Para siempre Comala
Es probable que el próximo centenario del nacimiento de Juan Rulfo, que se celebra en mayo, sirva para difundir aún más la obra del escritor mexicano, pero no puede decirse que esta necesite de una consagración puesto que tanto los relatos de El Llano en llamas (1953) como la novela Pedro Páramo (1955) vienen siendo considerados desde hace décadas como verdaderas cumbres de la literatura latinoamericana del siglo XX. Pocos escritores de cualquier época o procedencia han logrado un reconocimiento semejante a partir de una obra tan reducida en la extensión, indisociablemente ligada a la realidad mexicana y al mismo tiempo universal, de ahí el formidable influjo que ha proyectado —hasta hoy mismo, inmune a los efectos a menudo embalsamadores de la canonización académica— dentro y fuera del vasto ámbito de las narrativas hispánicas.
La originalidad de Rulfo, señala Álvaro Salvador, tiene menos que ver con los temas que con la manera, caracterizada por innovaciones técnicas como la estructura fragmentaria, el uso de los registros orales o el monólogo interior, y sobre todo con la mirada del autor de Jalisco, que recrea el sustrato rural o los efectos de la violencia revolucionaria de acuerdo con una perspectiva no realista ni meramente fantástica, sino mítica o simbólica, deudora de la historia pero a la vez fuera de ella. De este modo Comala, el espacio imaginario de su narrativa, toma elementos centrales de una tradición mestiza donde perviven el recuerdo de los caciques o el culto a los muertos, pero va más allá al construir la poderosa metáfora de un territorio detenido en el tiempo.

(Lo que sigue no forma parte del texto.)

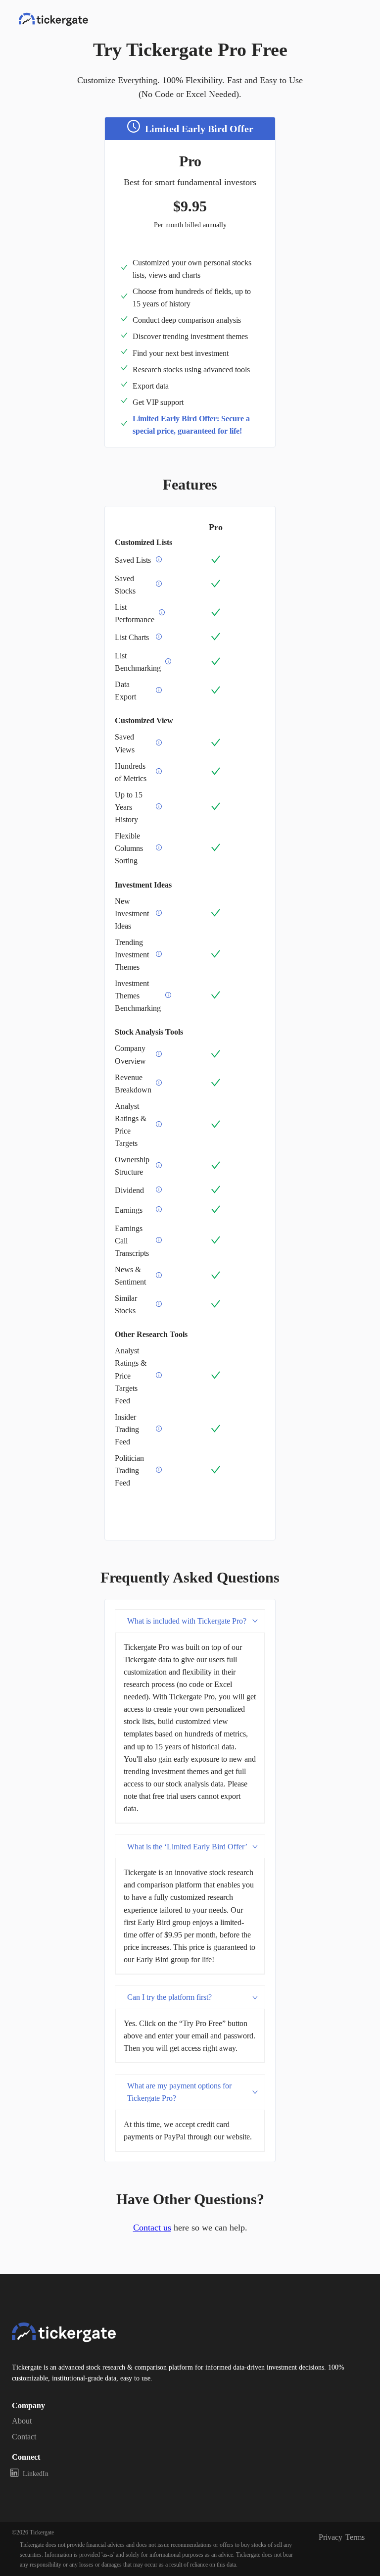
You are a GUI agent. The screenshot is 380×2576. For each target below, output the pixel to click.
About (22, 2421)
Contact (24, 2436)
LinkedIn (35, 2473)
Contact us (152, 2227)
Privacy (330, 2537)
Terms (355, 2537)
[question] (158, 560)
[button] (190, 1621)
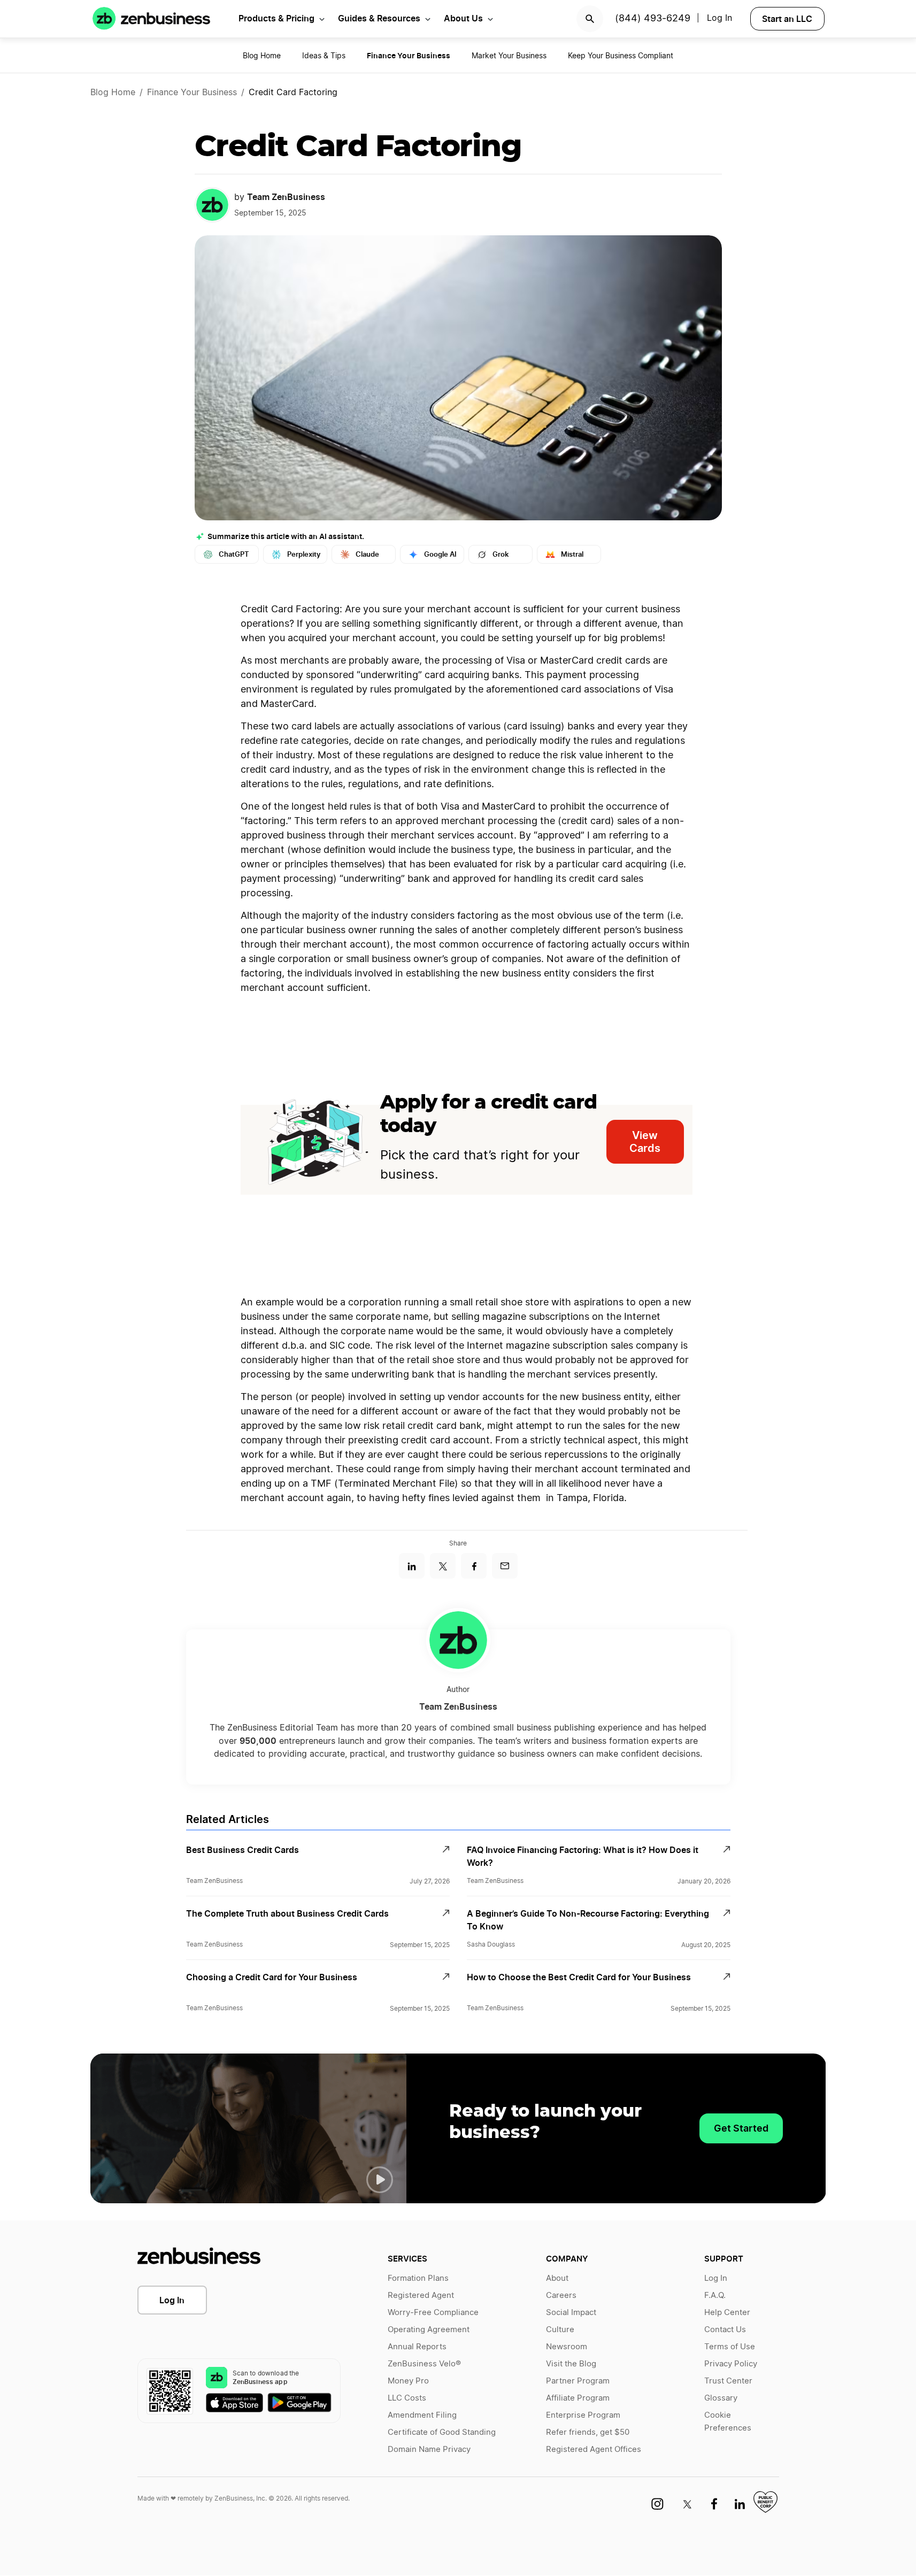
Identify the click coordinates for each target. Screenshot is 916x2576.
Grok (500, 554)
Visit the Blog (571, 2364)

De la conexión de Rulfo con otro grande, Gabriel García Márquez, escribe Élmer Mendoza, recordando la feliz mediación de Álvaro Mutis —que le regaló al primero un ejemplar de Pedro Páramo— y la huella del mexicano —o más bien los “vasos comunicantes” entre ambos, que no son préstamos expresos— en la obra del autor de Cien años de soledad. Ese ascendiente sí existe en el caso de los nuevos narradores del país azteca para los que Rulfo, más que Octavio Paz o Carlos Fuentes, es como afirma Antonio Ortuño un maestro ineludible. Autores como David Miklos, Cristina Rivera Garza, Yuri Herrera, Alberto Chimal o Heriberto Yépez han reconocido y celebrado el lugar de referencia que ocupa el jalisciense, el potencial renovador de sus libros —esa “sequedad fértil” de la que habla Herrera— y la cualidad visionaria de su escritura. Tampoco cabe olvidar la importante aportación de Rulfo al arte de la fotografía, abordada por Ricardo Martín que destaca tanto la autonomía de esta actividad respecto de su trabajo literario, como los evidentes vínculos —la poética, la materia prima, el estilo despojado— entre las dos facetas de un creador extraordinario.
La maravillosa semblanza de Elena Poniatowska, que lo entrevistó por primera vez hace más de sesenta años, retrata a Juan Rulfo como un hombre silencioso y proverbialmente discreto que más tarde sobrellevaría como pudo —con incomodidad manifiesta— el éxito y la admiración que concitaba su obra. En un mundo dominado por la vanidad y repleto de egos infatuados, conmueven la reserva y la elegante modestia de este escritor huidizo —“apenado por los aplausos”— que cambió para siempre el modo de enfrentar la tradición mexicana y cuyo legado, poco más de dos títulos y varios miles de imágenes, marca un hito memorable en la literatura no solo hispánica de su siglo.